When an outbreak is declared in a unit, infection prevention and control processes shall be implemented immediately, with measures to monitor the number of staff and increase them if necessary.

“All of these measures reduce the risk of COVID infection for patients receiving outpatient care,” she said.

PMH could not confirm where COVID patients were housed at Brandon Regional Health Center.

A Shared Health spokesman said in a comment to Winnipeg Free Press on Thursday that hospitals were not tracking the number of patients who had been transferred to outpatient wards.

The guidelines issued to health personnel on January 13 said that it was not always possible to avoid admitting patients without COVID-19 to outbreak areas, especially if those patients needed care in a specialized ward.

The policy recommends that healthcare professionals avoid placing unvaccinated patients, patients over 60 years of age or immunocompromised patients in outpatient wards due to their increased risk of serious COVID-19 infection. It is also not ideal, the guide says, to place new patients in wards that have uncontrolled or newly declared outbreaks.

Shared Health also said that patients with active cases of COVID are kept separate from patients who have never been infected with the virus but can be kept at a distance in the same common ward.

The provincial health management organization did not refer to the January note, instead referring to a more detailed protocol, updated on March 29, which is linked to the January 13 guidelines.

A January note from Shared Health showed a change in practice from earlier pandemic protocols aimed at keeping non-COVID patients away from active outbreaks.

“It should be expected that epidemics in wards and / or establishments will increase in frequency and cannot be prevented. The approach outlined here is to allow a balance between staff / patient / resident safety, while maximizing our emergency care capacity and allowing ongoing delivery of comprehensive coordinated patient care. Emergency medical facilities can no longer stop admission to a ward / outpatient facility, ”the January 13 shared health note said.

The note came a day before Prime Minister Heather Stephenson spoke publicly about the need for Manitoba people to learn to live with the virus.

This policy change is not seen as balanced or good for patients, families or nursing staff. In a statement to the Sun, the Manitoba Nurses’ Union condemned the policy change as another example of Manitoba’s health care system failing to safely and effectively manage COVID infections.

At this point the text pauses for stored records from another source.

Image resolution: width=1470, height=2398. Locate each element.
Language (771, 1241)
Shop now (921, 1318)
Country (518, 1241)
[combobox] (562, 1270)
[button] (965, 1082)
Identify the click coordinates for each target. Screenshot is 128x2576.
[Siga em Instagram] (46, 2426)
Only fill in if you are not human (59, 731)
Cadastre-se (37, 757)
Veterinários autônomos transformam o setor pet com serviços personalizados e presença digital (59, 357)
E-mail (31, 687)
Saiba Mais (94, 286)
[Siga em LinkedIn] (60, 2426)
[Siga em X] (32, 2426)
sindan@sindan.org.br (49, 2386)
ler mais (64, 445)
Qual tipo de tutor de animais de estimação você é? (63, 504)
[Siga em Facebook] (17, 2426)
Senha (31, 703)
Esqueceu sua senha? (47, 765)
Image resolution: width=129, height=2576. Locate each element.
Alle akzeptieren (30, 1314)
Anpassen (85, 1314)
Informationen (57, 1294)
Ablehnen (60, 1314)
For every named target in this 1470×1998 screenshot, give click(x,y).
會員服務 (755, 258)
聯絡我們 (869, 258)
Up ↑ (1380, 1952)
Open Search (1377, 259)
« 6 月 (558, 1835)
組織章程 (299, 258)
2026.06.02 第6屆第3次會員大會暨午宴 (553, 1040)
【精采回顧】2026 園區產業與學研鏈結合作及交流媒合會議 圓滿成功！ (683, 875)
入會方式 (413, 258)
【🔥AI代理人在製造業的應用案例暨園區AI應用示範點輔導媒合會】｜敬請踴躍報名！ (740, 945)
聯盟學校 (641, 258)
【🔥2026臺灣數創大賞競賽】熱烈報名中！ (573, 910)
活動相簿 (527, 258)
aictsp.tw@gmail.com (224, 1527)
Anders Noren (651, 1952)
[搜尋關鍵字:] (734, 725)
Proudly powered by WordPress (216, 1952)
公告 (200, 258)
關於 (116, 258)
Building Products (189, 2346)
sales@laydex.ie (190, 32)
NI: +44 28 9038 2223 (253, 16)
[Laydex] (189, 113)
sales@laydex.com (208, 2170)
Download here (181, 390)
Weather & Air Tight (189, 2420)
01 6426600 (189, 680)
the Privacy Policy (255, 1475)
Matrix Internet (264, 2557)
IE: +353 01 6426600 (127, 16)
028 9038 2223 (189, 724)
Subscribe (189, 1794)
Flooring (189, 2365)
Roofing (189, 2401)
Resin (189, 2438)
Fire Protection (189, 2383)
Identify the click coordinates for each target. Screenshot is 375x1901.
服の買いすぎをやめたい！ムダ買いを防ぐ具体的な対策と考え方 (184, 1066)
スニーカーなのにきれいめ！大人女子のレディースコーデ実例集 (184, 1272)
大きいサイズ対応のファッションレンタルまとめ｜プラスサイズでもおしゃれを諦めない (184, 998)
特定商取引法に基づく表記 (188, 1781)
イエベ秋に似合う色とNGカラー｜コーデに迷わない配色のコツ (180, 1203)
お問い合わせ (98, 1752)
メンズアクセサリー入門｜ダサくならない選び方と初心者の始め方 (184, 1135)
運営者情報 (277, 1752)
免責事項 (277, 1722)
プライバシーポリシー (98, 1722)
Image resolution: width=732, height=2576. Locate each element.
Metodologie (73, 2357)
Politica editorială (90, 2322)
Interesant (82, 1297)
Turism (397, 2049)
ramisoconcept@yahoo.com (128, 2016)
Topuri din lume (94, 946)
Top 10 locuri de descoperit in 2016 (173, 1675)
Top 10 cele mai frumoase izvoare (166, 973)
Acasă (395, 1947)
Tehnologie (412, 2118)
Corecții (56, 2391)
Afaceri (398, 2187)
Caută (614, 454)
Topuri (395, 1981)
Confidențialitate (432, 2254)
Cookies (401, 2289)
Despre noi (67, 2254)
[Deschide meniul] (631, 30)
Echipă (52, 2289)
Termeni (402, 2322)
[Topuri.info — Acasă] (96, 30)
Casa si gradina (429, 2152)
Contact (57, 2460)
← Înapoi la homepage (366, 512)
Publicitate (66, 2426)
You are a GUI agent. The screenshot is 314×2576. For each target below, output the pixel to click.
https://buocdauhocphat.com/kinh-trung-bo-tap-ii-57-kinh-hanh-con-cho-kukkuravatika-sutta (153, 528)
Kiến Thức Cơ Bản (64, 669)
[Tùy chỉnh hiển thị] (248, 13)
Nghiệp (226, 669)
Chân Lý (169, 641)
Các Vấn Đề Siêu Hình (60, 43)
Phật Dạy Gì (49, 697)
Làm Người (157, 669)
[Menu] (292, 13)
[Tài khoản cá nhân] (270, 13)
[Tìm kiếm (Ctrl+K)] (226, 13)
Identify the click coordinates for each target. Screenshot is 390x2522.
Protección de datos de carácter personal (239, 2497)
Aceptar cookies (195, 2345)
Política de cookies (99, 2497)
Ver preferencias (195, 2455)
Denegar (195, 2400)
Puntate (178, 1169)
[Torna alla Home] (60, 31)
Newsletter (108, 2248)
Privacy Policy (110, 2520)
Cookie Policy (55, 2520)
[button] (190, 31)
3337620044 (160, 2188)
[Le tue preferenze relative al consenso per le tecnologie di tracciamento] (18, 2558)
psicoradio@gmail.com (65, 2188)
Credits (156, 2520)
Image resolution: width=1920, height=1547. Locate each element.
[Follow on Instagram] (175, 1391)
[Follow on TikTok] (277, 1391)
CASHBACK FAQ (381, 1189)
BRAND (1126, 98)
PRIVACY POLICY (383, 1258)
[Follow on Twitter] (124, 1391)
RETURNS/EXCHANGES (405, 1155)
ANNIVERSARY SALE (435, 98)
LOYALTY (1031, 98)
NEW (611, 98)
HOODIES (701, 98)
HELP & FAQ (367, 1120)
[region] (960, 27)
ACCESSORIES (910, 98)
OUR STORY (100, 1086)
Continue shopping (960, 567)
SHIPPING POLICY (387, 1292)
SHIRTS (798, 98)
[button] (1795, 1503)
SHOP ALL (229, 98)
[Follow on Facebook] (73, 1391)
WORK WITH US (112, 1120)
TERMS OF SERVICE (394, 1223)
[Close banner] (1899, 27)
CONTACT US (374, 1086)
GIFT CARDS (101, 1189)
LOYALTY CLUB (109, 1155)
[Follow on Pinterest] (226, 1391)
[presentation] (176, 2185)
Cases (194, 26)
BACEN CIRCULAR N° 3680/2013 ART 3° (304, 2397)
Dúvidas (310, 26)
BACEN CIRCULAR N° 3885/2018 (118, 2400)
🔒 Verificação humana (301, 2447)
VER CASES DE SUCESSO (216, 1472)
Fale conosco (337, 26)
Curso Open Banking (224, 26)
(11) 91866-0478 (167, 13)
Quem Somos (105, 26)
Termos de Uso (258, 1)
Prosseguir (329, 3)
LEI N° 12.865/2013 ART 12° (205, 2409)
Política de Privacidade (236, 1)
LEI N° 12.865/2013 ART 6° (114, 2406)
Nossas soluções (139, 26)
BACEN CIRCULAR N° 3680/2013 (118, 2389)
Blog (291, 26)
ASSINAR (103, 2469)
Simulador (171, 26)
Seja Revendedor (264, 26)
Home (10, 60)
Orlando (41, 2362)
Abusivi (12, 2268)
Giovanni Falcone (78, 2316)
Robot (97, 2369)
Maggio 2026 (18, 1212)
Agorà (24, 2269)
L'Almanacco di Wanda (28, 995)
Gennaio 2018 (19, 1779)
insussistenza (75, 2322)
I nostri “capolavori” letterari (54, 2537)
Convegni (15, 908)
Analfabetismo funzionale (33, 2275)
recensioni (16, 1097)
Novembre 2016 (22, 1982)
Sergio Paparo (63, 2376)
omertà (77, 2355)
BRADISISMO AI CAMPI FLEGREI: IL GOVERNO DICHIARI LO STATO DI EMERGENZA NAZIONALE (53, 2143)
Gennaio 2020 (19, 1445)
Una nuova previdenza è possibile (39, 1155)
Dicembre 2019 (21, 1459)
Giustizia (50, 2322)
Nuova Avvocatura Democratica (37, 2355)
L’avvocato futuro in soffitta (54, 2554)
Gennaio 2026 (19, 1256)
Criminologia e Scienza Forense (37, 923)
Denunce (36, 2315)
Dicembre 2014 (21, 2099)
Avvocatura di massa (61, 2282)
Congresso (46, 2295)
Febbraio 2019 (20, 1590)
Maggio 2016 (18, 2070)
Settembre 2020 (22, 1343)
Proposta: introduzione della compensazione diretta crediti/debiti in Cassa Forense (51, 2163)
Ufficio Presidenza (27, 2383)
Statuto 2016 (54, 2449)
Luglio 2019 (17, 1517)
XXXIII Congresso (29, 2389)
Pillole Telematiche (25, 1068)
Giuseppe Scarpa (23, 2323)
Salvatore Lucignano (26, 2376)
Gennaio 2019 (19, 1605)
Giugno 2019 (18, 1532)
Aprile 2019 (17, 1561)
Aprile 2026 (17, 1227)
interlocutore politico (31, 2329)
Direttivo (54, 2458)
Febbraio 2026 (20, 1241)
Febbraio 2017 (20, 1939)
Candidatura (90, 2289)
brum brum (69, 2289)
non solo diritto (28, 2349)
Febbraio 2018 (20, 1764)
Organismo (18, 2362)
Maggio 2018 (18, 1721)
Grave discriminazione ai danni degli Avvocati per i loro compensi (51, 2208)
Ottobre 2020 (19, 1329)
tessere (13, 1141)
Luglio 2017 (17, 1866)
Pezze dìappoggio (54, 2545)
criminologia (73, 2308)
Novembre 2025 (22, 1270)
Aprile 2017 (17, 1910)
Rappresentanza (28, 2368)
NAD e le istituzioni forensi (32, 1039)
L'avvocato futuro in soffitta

“With the continued spread of COVID throughout the system, Manitoba is no longer able to cohort COVID-positive patients together, in separate units and separately from non-COVID patients,” the statement said. “This poses a significant risk, given that COVID remains, despite the government’s wishes and proclamations, capable of producing very serious – and even fatal – results for the immunocompromised and those with other health conditions.

The statement also said that highly contagious variants of COVID were already infecting a declining number of nurses and nurses. Remaining healthy staff should change PPE more frequently when switching between COVID and non-COVID patients. This creates an unstable workload and further delays in providing timely patient care.

This policy change does not reflect what the government is saying to the public or front-line employees about their commitment to improving health in the province, the union said.

“Despite billboards and press releases, in the end, those many Manitobans who need proper healthcare are the ones who pay the highest price, and this latest change is another in a long series of unpleasant consequences that land right on top of each other. the shoulders of the Manitobans and those who care for them in this broken system. ”

The provincial epidemiological report for the period from 17 to 23 April shows that the percentage of positive tests is increasing for those who receive laboratory-confirmed PCR results. An average of 955 manitobanes received PCR tests per day, and the test positive rate was 23.4 percent, up from 19 percent a week earlier.